This is a project conducted at the IAM Lab at the University of Maryland, College Park. I work with my supervisor, Hernisa Kacorri and my fellow lab member, Utkarsh Dwivedi.
AI and data-driven systems offer the possibility of removing many accessibility barriers. To develop and deploy such technologies, datasets and data sharing play an important role for training and evaluating machine learning models, as well as benchmarking, mitigating bias, and understanding the complexity of real world AI-infused applications for people with disabilities. However, there is a scarcity of available population data in wellness, accessibility, and aging due to smaller populations, disparate characteristics, lack of expertise for data annotation, as well as privacy concerns. This is problematic, as it leads to practical challenges in developing technologies that work for diverse user populations.
The mission of this project is to address the issues regarding inclusivity of data-driven methods and technologies and promote effective data sharing practices that support the accessibility community.
As a first step, we have released a data surfacing repository called IncluSet (Official Site) for the accessibility community to easily discover and link to datasets that include data sourced from people with disabilities and older adults. The datasets were manually located by our research team at IAM Lab. The repository stores metadata about where the datasets can be found, the populations represented, data types, or technology used. None of the datasets is stored in our servers. A download link is only included for the datasets that are publicly available. Datasets that are available upon request include an email that data creators have indicated and a link to a webpage describing the data when available. The repository also links to datasets that don’t include any sharing intent or information from the creators by pointing to the related publications where data collection is described.

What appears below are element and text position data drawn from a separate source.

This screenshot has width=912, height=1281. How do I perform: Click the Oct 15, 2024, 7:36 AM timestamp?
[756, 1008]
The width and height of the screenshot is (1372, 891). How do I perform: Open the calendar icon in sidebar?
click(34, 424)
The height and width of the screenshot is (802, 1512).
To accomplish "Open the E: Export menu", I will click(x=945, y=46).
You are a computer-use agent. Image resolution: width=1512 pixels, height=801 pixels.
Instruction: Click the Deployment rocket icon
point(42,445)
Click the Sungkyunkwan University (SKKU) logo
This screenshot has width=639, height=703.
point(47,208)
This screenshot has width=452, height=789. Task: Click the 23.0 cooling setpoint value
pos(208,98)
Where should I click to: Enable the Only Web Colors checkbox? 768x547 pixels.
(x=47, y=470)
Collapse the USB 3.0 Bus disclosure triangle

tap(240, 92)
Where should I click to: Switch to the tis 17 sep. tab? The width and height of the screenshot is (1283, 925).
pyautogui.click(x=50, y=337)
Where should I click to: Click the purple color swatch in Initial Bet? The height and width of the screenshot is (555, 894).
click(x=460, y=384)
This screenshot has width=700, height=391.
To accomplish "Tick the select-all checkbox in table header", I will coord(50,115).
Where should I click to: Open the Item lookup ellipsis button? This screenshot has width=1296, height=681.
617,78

Our next step is to deepen our understanding of data sharing practices as well as the perspectives of dataset creators and users unique to the accessibility community. We are currently analyzing the datasets located in our IncluSet repository by their metadata, including the populations represented, data types, project source/funding, and data sharing methods. We aim to observe some insightful patterns of existing data sharing practices, such as whether dataset creators choosing to provide direct download link, share upon request, or provide no information on dataset sharing vary by their target population groups.
Hernisa Kacorri, Utkarsh Dwivedi, Rie Kamikubo, “Data Sharing in Wellness, Accessibility, and Aging”, In NeurIPS Workshop on Dataset Curation and Security, December 2020.
This project is supported by the National Institute on Disability, Independent Living, and Rehabilitation Research (NIDILRR, ACL, HHS #90REGE0008).